[QUOTED TEXT]:
(begin)
Arens-Fort Space is not First-Countable

Theorem

Let $T = \struct {S, \tau}$ be the Arens-Fort space.

Then $T$ is not a first-countable space.

Proof

Aiming for a contradiction, suppose $T$ is first-countable.

Then there exists a countable local base $B_0 = \sequence {U_i}_{i \mathop = 1}^\infty$ for $\tuple {0, 0}$.

Suppose there does not exist a point $\tuple {n_i, m_i} \in U_i$ such that $n_i > i$ and $m_i > i$.

Then:

$\forall \tuple {n, m} \in U_i: n \le i$ or $m \le i$

Now suppose that there does not exist some $\tuple {n, m} \in U_i$ with $n > i$.

Let $S_k$ be defined as:

$S_k = \set {n: \tuple {k, n} \notin U_i}$

The definition of the Arens-Fort space clearly stipulates that $S_k$ can only be a infinite set for a finite number of $k \in \Z_{\ge 0}$.

But:

$k > i \implies S_k = \Z_{\ge 0}$

So we have shown that:

$\exists \tuple {n, m} \in U_i: n > i$

So, let $n > i$, and let $m \le i$.

Then $\set {m: m > i} \subseteq S_n$.

Thus $S_n = \set {m: \tuple {n, m} \notin U_i}$ is infinite for all $n > i$.

Again, this contradicts the definition of the Arens-Fort space.

So, from the definition of the neighborhood of $\tuple {0, 0}$, for each $U_i \in B_0$ there is a point $\tuple {n_i, m_i} \in U_i$ such that both $n_i > i$ and $m_i > i$.
(end)
[STORED DATA]:
(begin)
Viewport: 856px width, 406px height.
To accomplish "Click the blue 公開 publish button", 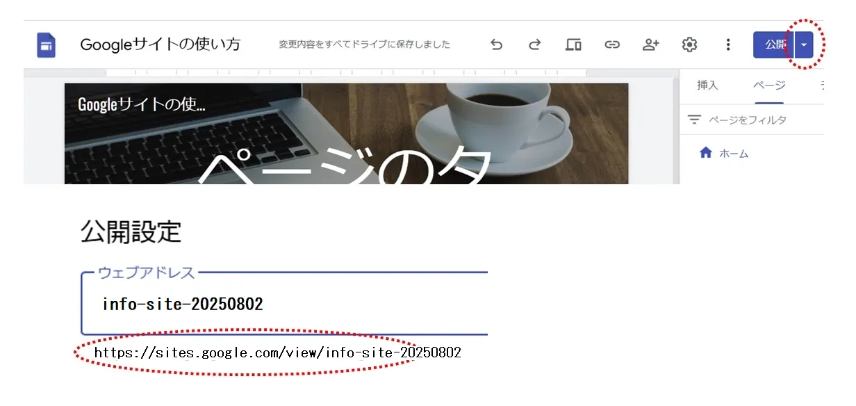I will pos(773,44).
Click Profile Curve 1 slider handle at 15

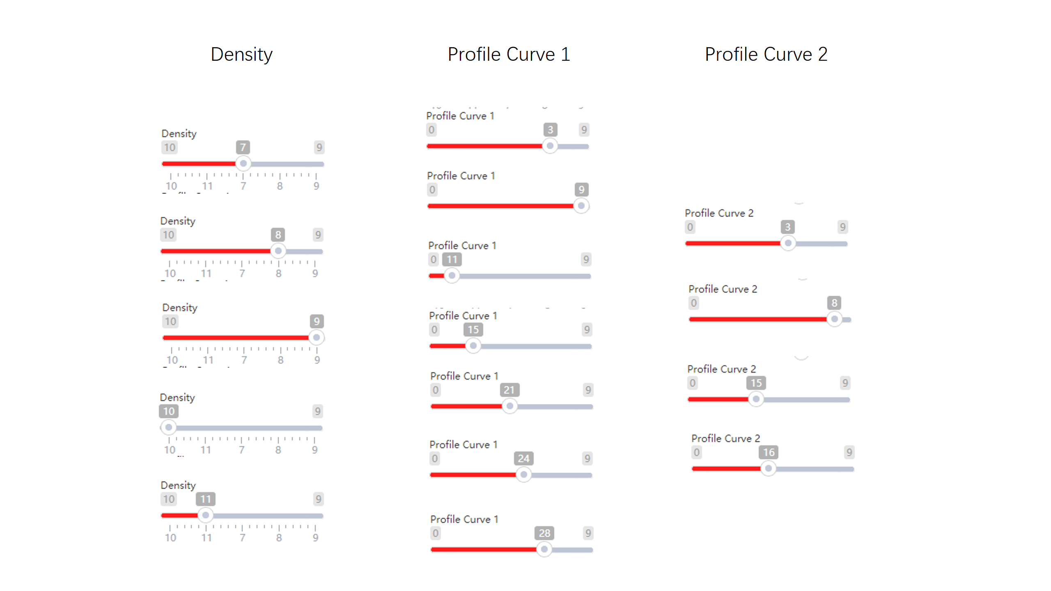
(end)
[WHAT YOU SHOULD DO]:
According to the text on the Arens-Fort space, what property does that space fail to have?

[PROBLEM SOLUTION]:
It is not a first-countable space.